From inside the tenement walls come skirling flue pipes wheezing in the gales, and glims of light flash through crevices as if the tenements, whelmed with many families, were out to sea rudderless. Children bunch in front of the coal fire and the potbelly stove, if they have it. In memories, and the bones of our memories where reside the unconscious thoughts and recognitions in the marrow, is a feeling where remembrances are signaled when our bellies rattle with the hunger and when the weather attacks the skin.
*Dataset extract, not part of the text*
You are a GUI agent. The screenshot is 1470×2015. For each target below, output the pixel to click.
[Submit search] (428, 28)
It is a silent song that voices rarely dare to share, and no one cares to disturb the silence of it, for it is no more than a cognizance in our blood. But we all know it as it truly is: the past speaking to us. Coming out in our eyes and our need for fight. We know, even as most stories were withheld us due to the shame of our caste, we know of and are haunted in the mind’s eye of our fathers and our mothers and theirs, the elements hard on our bodies and the hollow yearn for alimentation. Evicted from the land. Evicted from our community and the closeness for which our people so long had found strength. Remember in us the scalps dug in the onset of winter under some stray hill a few miles from the icy Shannon. And the scalps and lean-tos of the shanty emigrants of Jackson Hollow south of the Navy Yard here in Brooklyn. And those shoeless and gaunt in Darby’s Patch before Warren Street was ever paved and before Dinny Meehan had come to it. The seasons of cholera and yellow fever that swept through Irishtown from the human cargo dumped on the shoreline, amassed there.
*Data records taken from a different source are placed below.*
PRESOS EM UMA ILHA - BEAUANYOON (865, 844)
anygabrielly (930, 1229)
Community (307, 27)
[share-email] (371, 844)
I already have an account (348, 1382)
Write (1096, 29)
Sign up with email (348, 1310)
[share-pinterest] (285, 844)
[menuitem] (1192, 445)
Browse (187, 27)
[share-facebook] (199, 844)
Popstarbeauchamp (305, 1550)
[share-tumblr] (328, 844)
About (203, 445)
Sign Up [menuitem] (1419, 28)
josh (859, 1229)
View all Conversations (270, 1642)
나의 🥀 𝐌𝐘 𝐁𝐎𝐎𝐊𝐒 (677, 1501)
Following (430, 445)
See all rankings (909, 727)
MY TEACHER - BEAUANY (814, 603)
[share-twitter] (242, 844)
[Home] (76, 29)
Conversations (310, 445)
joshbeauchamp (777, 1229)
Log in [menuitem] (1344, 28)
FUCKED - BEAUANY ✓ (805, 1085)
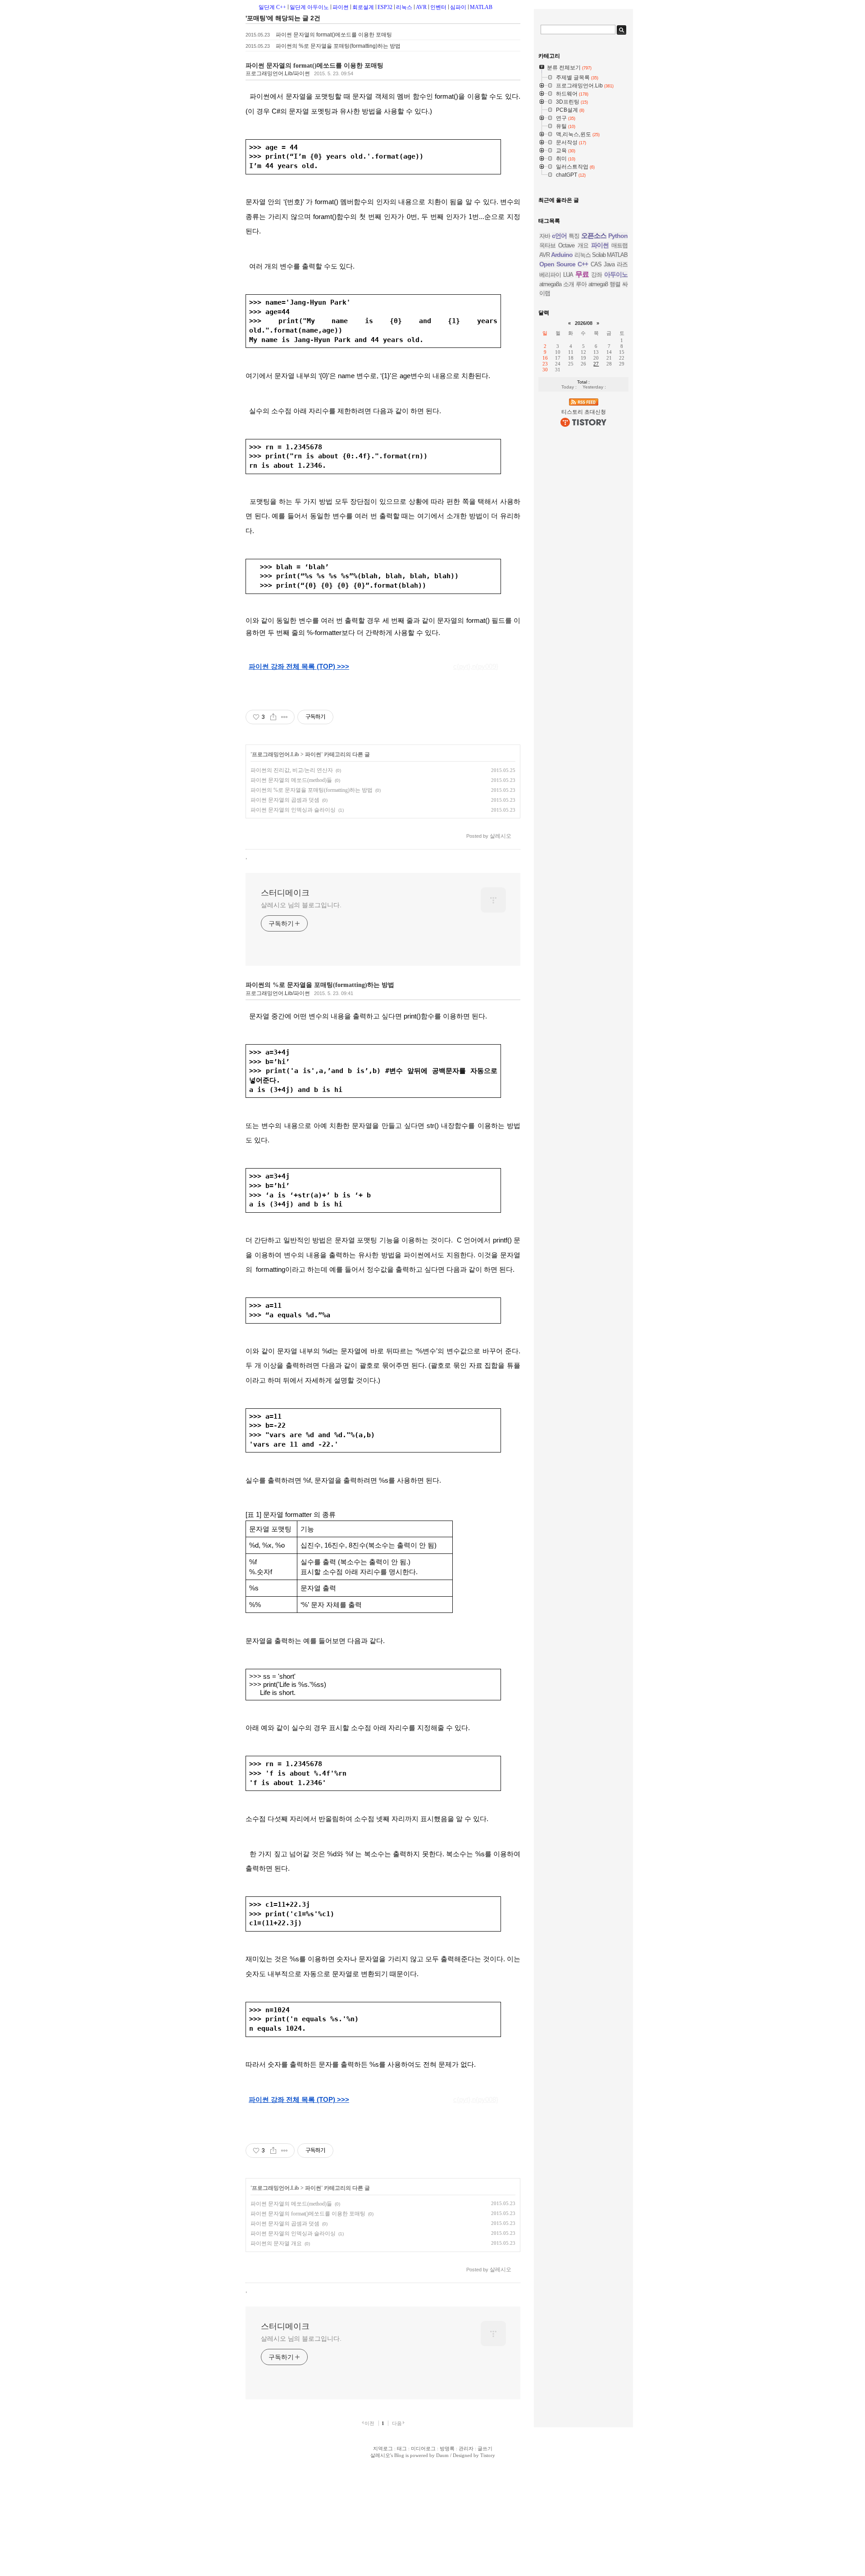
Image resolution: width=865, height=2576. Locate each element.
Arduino (562, 254)
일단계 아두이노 (309, 7)
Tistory (487, 2455)
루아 (581, 284)
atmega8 (598, 284)
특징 (574, 236)
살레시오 (380, 2455)
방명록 (447, 2448)
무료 (582, 274)
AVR (421, 7)
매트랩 (619, 245)
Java (609, 264)
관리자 (466, 2448)
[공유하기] (273, 717)
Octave (566, 245)
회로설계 (363, 7)
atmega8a (550, 284)
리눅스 (404, 7)
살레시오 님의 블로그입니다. (301, 905)
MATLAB (481, 7)
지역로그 (383, 2448)
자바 (544, 236)
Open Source (557, 264)
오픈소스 (593, 235)
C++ (583, 264)
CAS (596, 264)
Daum (442, 2455)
Unsaid. Simply known, we work in the wintry conditions and the empty air that strips the body to a barrenness where survival is top of the mind. Just how we like it. With two bailhooks, I dig into the work. Piercing wheat sacks. Picking them up with my back and legs and thrusting them up into a traincar shadowed by the long torso of a transport steamer. Dinny working right alongside us, watching over us and reminding us that in this work we live. Down here. Below the Anglo ascendency and his laws, forever. Forever reminding us where we come from. Forever living by the underbellies of ships, outside in the weather, with memories remembered only in the distance of our blood.